Tenors

Juan Diego Flórez

Juan Diego FlórezJuan Diego Flórez was born in Lima, Peru, on 13 January 1973. His father, Rubén Flórez , was a singer of Peruvian folk songs and his son inherited the musical vein and as a boy and teenager sang his father’s songs, besides singing in a rock band and doing his own compositions. At high school he started singing in the school chorus and was tempted to take up classical training, encouraged by his music teacher Genaro Chumpitazi. Chumpitazi recommended him to the Conservatorio Nacional de Música in Lima, and at the age of 17 (1990) he enrolled at the Conservatory. During his years at the conservatory he also received classes from tenor Andrés Santa María, who was training the Coro Nacional de Peru, and into which Flórez was offered a position. In 1993 he went to the Curtis Insitute in Philadelphia, where he remained until 1996, in which period he also received classes from Marilyn Horne at the Santa Barbara Academy Summer School.

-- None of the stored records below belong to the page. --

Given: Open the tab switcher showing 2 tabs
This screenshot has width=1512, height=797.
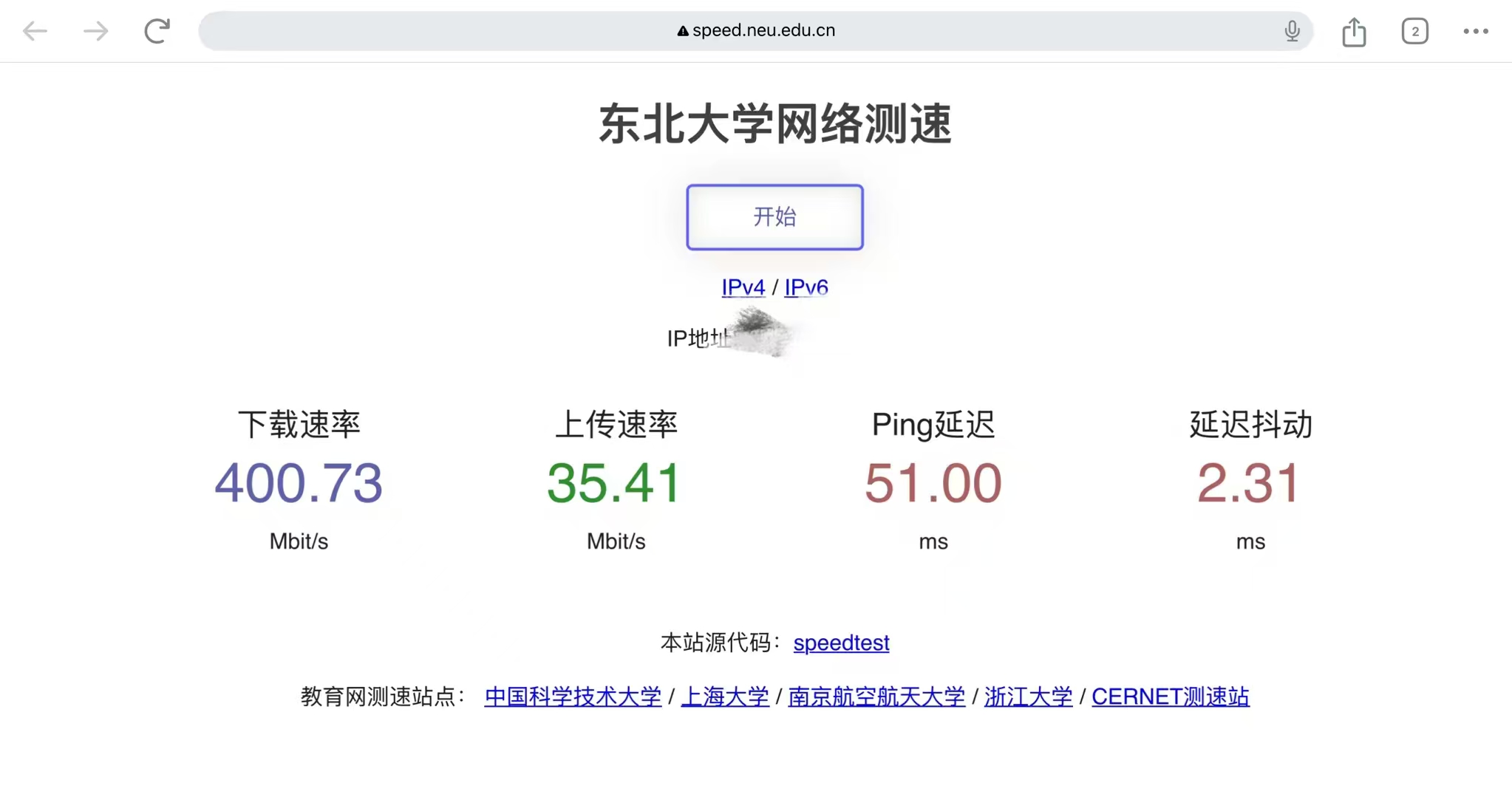Looking at the screenshot, I should 1414,31.
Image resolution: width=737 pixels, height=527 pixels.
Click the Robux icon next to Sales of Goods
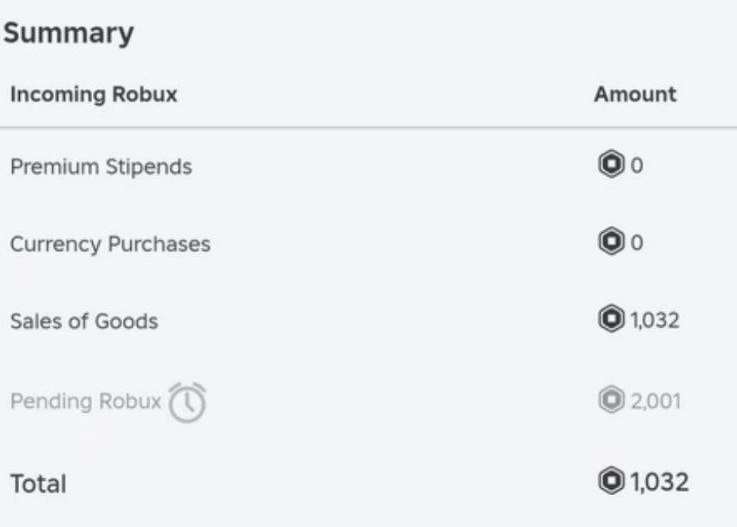pyautogui.click(x=611, y=318)
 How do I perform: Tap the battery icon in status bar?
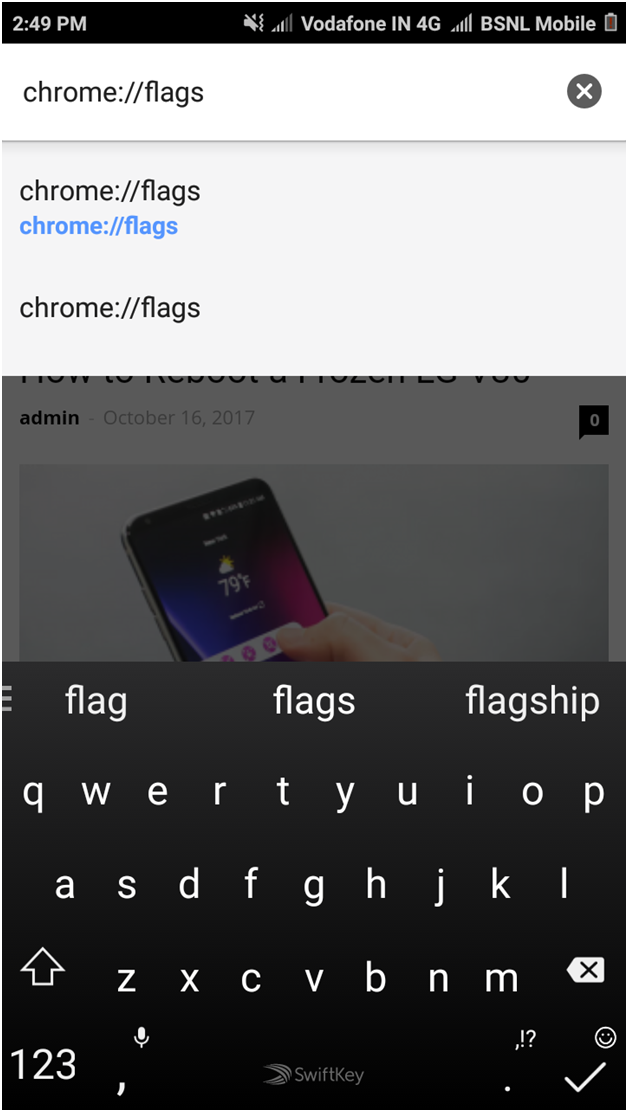611,23
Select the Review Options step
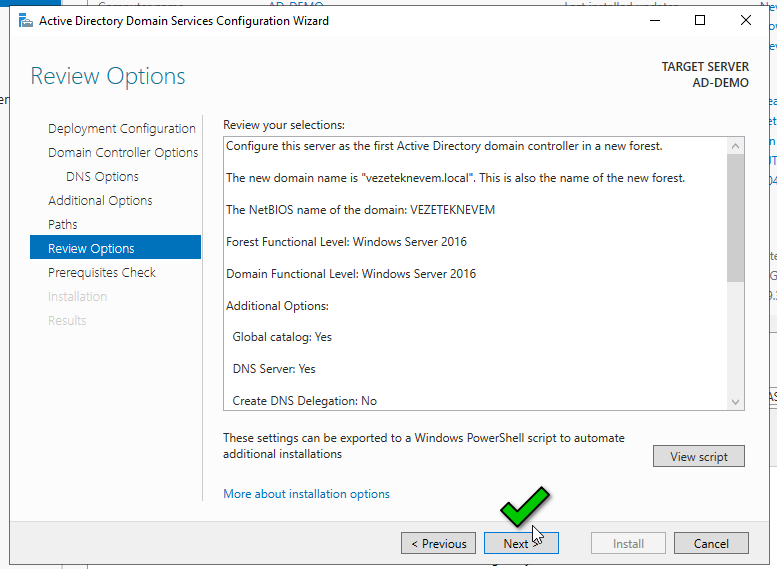Viewport: 777px width, 569px height. click(x=91, y=248)
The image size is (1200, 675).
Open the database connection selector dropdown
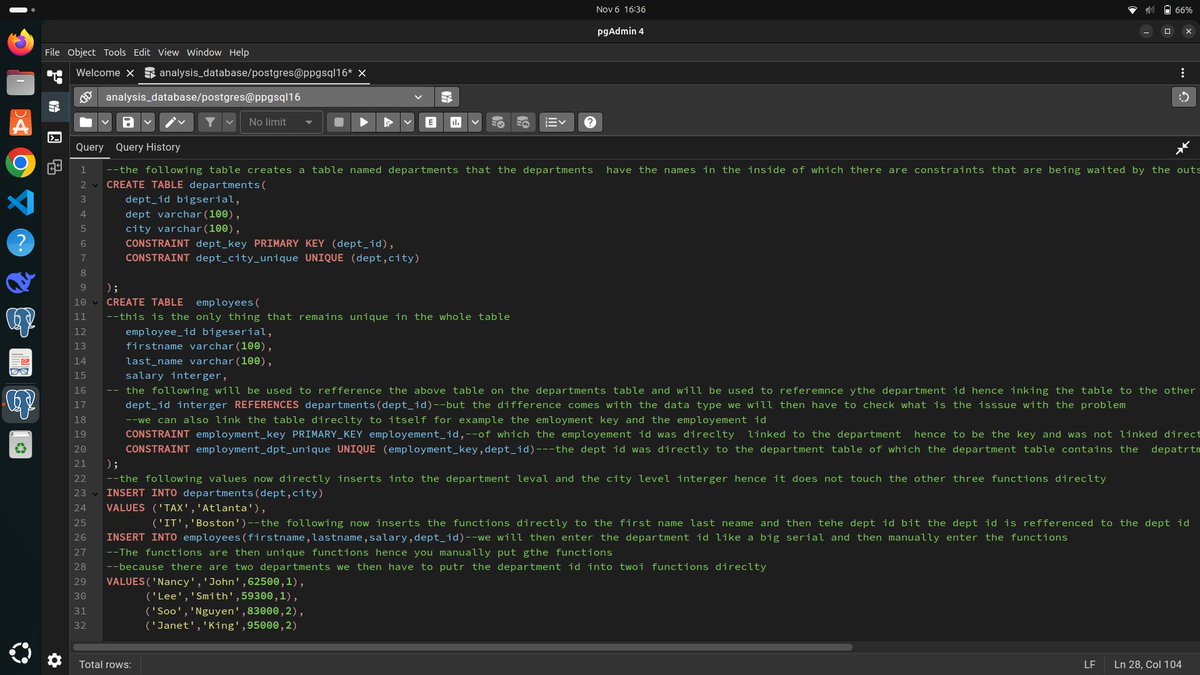pyautogui.click(x=420, y=96)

In 1994, while in Peru for his summer vacations, he met the eminent Peruvian tenor Ernesto Palacio. He took interest in Flórez and started giving him advice. Under his supervision, Flórez traveled to Italy to study and prepare roles that he were to sing at the Curtis Institute. While still a student in Philadelphia, Flórez was given the opportunity to audition for the Rossini Festival in Pesaro, where he was given a small role. He finsished his studies the same year, and at the age of 23 he headed for Italy to rehearse the small role of Ernesto in Rossini’s Riccardo e Zoraide. Two weeks before the opening of the 1996 festival the leading tenor in the opera Matilde di Shabran, Bruce Ford, fell ill and canceled. The role, Corradino – of extreme difficulty – was offered to Flórez in desperation: he was a young and unexperienced tenor who was not familiar with the role. Yet he learnt the role in a week’s time. The performance was a major success and eyes were all of a sudden on Flórez .

From his professional debut in Pesaro in Agust, and passing by the Wexford Festival, Flórez opened the season at La Scala in December in Glück’s Armide. He had been picked by Riccardo Muti for the role after La Scala executives had witnessed his prowess in Pesaro. Other important names in opera who also had been present in Pesaro were equally interested in engaging the new tenor, and within short he had performed at all the major venues in Europe and the States in a vast number of roles. In 1998 he made his debut at Covent Garden, London, stepping in for an ailing Giuseppe Sabbatini in the first modern performance of Donizetti’s Elizabetta (the score had been found in Covent Garden’s cellars). By 1999 he had sung Barbiere at the Wien Staatsoper and the Met had him on their bills for the first time in February 2002, in the same role. His schedule is currently [2004] fully booked up to 2008.

Flórez ‘ repertory is exclusively bel canto: Rossini, Bellini and Donizetti, in a vast series of operas that only very recently has received projection. Fortunate for Flórez , because, as he says, he can sing what he likes to sing and what suits his instrument. That instrument is a light, yet bright voice with solid projection and an exceptional evenness, perhaps due to the fact that his voice never broke in adolescence. Hence, Flórez has no problems with the passagio, he can sing throughout the entire range without breaking between the registers. Flórez claims that his most recent maestro and manager, tenor Ernesto Palacios is the one responsible for his agile and free emission. Before meeting Palacio he wanted to be a “Big tenor” and his emission was “round and cavernous,” as he puts it, but “Palacio taught me clarity, agility, to relax and open up the tone, to sing with more focus and project the tone better.”

In April 2000 he was awarded the “Premio Abbiati della Critica” for best singer in 1999, and in July 2000 he received “Rossini d’Oro” prize in Pesaro. Since March 2001 he has been an exclusive recording artist for Decca, and won Germany’s Echo award for the Best Operatic Male Recital album. In 2003 he won a Cannes Classical Music Award in the Song and Vocal Recital category. His successful career is ongoing.